| Required action |
Search the records for the string "Toggle", then copy each line where it appears.

START Task inputs

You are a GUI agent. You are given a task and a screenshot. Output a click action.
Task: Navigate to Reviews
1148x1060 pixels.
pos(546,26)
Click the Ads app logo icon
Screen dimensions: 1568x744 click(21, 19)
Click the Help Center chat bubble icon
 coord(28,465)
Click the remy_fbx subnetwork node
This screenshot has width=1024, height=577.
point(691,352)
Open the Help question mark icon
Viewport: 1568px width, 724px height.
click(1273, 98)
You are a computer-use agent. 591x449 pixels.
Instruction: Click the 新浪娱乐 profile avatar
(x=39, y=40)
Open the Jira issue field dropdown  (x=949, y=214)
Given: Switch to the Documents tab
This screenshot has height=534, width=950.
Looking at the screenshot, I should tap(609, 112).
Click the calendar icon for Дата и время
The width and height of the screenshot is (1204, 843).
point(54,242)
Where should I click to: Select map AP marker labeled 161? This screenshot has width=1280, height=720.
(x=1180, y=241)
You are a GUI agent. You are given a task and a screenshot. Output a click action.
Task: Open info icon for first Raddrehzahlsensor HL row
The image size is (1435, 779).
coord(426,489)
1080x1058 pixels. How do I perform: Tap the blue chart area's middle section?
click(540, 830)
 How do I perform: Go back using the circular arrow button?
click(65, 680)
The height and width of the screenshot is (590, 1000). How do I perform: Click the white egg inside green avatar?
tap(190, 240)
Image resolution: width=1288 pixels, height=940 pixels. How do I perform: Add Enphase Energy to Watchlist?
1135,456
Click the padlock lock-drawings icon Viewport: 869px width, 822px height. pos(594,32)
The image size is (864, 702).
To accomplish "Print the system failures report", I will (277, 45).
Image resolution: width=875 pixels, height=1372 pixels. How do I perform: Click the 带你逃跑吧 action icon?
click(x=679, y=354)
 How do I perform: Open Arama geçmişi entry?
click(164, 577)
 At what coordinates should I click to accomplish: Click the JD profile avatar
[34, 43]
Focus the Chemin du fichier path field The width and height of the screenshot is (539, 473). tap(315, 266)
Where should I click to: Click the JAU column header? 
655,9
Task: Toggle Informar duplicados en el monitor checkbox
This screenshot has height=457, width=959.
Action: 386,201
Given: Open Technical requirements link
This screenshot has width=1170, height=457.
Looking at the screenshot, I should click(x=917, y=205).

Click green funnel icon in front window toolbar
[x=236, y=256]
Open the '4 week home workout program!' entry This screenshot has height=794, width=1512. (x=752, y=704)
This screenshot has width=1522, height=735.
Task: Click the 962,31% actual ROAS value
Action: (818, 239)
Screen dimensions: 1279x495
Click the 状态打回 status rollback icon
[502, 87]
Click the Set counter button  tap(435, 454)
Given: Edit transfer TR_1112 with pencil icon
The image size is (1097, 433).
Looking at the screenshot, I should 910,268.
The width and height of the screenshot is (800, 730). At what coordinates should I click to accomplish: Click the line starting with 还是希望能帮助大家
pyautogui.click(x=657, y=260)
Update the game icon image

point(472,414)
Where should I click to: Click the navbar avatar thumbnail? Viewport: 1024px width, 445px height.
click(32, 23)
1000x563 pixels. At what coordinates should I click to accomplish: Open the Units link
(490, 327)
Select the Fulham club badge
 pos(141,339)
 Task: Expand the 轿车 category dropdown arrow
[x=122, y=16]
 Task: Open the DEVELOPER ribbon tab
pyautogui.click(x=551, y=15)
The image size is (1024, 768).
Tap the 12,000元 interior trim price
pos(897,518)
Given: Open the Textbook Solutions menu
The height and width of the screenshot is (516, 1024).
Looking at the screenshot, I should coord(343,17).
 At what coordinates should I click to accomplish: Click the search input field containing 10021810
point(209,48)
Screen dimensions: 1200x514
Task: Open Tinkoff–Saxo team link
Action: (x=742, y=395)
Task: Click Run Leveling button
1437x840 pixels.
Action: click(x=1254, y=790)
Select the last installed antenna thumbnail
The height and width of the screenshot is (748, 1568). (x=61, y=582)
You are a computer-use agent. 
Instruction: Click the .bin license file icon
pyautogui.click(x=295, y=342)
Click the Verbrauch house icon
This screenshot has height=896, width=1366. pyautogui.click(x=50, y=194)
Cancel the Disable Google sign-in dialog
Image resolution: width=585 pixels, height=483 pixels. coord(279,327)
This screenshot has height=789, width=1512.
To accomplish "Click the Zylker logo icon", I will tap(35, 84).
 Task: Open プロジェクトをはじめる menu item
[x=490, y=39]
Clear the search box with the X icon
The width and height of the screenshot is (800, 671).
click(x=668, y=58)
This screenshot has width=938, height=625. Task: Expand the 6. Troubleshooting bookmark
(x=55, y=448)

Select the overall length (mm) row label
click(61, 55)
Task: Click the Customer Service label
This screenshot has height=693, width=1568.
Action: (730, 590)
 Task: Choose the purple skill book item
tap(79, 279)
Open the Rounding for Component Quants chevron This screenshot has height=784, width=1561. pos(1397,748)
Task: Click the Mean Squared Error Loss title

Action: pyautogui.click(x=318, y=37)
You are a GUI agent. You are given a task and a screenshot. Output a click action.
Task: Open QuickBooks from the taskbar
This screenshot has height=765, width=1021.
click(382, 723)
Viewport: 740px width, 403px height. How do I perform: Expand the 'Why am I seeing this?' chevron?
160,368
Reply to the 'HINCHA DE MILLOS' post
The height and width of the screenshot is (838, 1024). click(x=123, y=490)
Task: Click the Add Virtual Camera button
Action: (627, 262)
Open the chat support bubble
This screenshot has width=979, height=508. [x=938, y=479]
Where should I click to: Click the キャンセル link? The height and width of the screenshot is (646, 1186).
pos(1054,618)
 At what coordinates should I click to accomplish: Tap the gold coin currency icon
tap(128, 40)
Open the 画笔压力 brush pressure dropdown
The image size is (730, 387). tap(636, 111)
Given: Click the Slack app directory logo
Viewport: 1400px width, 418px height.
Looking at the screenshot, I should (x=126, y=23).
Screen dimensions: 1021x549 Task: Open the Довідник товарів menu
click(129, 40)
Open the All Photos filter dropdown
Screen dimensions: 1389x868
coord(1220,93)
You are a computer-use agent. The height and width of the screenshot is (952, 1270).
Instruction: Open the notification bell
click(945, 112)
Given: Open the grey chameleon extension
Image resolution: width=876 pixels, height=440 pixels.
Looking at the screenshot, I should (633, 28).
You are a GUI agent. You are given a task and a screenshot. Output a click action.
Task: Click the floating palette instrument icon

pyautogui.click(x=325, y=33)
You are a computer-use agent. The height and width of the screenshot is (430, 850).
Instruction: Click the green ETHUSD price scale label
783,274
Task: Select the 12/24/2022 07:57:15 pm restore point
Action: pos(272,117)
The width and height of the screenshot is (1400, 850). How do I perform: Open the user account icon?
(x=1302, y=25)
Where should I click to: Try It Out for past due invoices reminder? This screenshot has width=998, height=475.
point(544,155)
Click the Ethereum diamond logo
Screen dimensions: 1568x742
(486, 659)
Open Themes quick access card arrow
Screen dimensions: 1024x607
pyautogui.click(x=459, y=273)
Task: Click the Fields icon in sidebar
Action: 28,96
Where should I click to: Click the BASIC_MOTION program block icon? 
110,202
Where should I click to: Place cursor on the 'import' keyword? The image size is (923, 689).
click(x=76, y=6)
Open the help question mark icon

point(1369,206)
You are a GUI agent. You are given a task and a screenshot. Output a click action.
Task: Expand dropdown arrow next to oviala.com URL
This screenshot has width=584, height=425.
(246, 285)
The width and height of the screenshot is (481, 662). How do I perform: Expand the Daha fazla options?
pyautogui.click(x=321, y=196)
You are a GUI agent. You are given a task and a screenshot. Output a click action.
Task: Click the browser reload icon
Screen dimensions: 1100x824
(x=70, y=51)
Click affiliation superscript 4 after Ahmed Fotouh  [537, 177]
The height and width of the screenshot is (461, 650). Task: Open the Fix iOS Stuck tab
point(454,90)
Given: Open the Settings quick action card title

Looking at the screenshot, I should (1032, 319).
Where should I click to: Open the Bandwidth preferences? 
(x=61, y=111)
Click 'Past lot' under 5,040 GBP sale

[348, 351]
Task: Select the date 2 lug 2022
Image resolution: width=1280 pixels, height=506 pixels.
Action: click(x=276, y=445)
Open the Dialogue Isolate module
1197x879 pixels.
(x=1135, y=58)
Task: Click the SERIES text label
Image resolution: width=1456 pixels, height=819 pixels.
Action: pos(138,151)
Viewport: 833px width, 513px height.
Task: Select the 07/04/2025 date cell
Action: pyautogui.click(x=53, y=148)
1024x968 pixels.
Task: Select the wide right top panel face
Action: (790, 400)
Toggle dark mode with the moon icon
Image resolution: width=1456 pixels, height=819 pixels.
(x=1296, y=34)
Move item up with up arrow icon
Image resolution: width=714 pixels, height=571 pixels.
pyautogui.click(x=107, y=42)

END Task inputs

| Reply to the exercise |
Task: Toggle Informar duplicados en el monitor checkbox
Toggle dark mode with the moon icon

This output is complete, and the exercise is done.